Member of the Iowa House of Representatives from the 76th district
- In office January 14, 2013 – January 9, 2023
- Preceded by: Betty De Boef
- Succeeded by: Derek Wulf

Personal details
- Born: October 3, 1943 Deep River, Iowa, U.S.
- Died: November 4, 2024 (aged 81) Iowa City, Iowa, U.S.
- Party: Republican
- Spouse: Kristin
- Children: 4
- Occupation: Contractor, farmer, politician

= David Maxwell (American politician) =

American politician (1943–2024)

David Elver Maxwell (October 3, 1943 – November 4, 2024) was an American politician in the state of Iowa who served as the State Representative from the 76th District.
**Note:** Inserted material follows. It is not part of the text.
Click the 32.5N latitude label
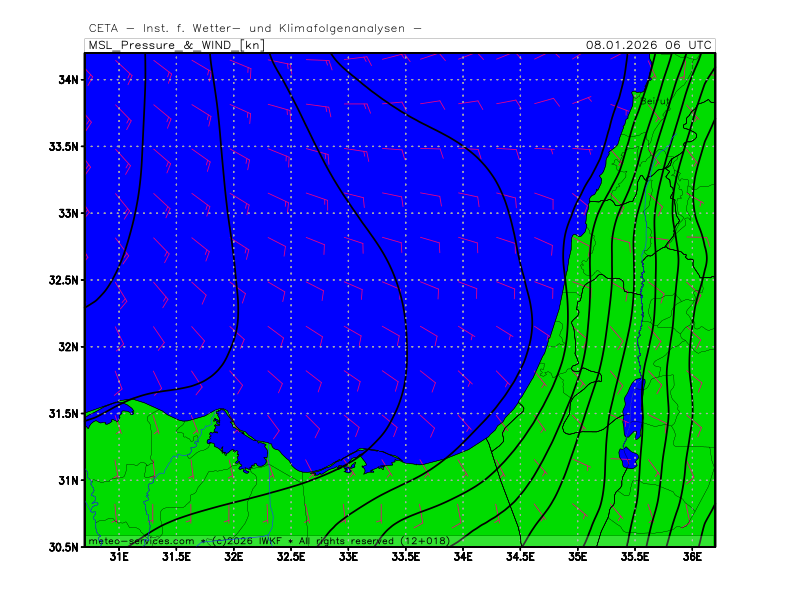Screen dimensions: 800x600 (x=63, y=280)
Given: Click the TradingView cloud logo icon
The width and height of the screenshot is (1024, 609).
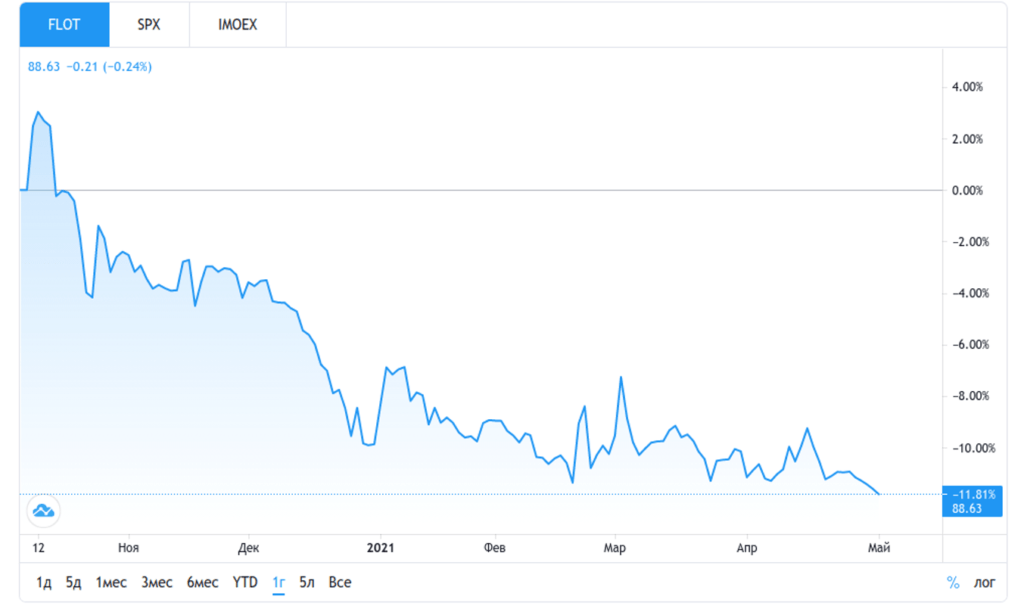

A Republican, he served in the Iowa House of Representatives from 2013 to 2023, when he was defeated in the Republican Primary.

== Biography ==
Maxwell grew up in the Deep River area, graduated from Montezuma High School in 1961, worked for three years to earn money for college, and then attended the University of Northern Iowa and Iowa State University. Before graduating, he spent three years in the U.S. Army, including one in Pleiku, Republic of Vietnam. Upon returning to civilian life, he went into the agricultural tile business with his cousin. In 1974, he decided to go out on his own. He died in Iowa City, Iowa, on November 4, 2024, at the age of 81.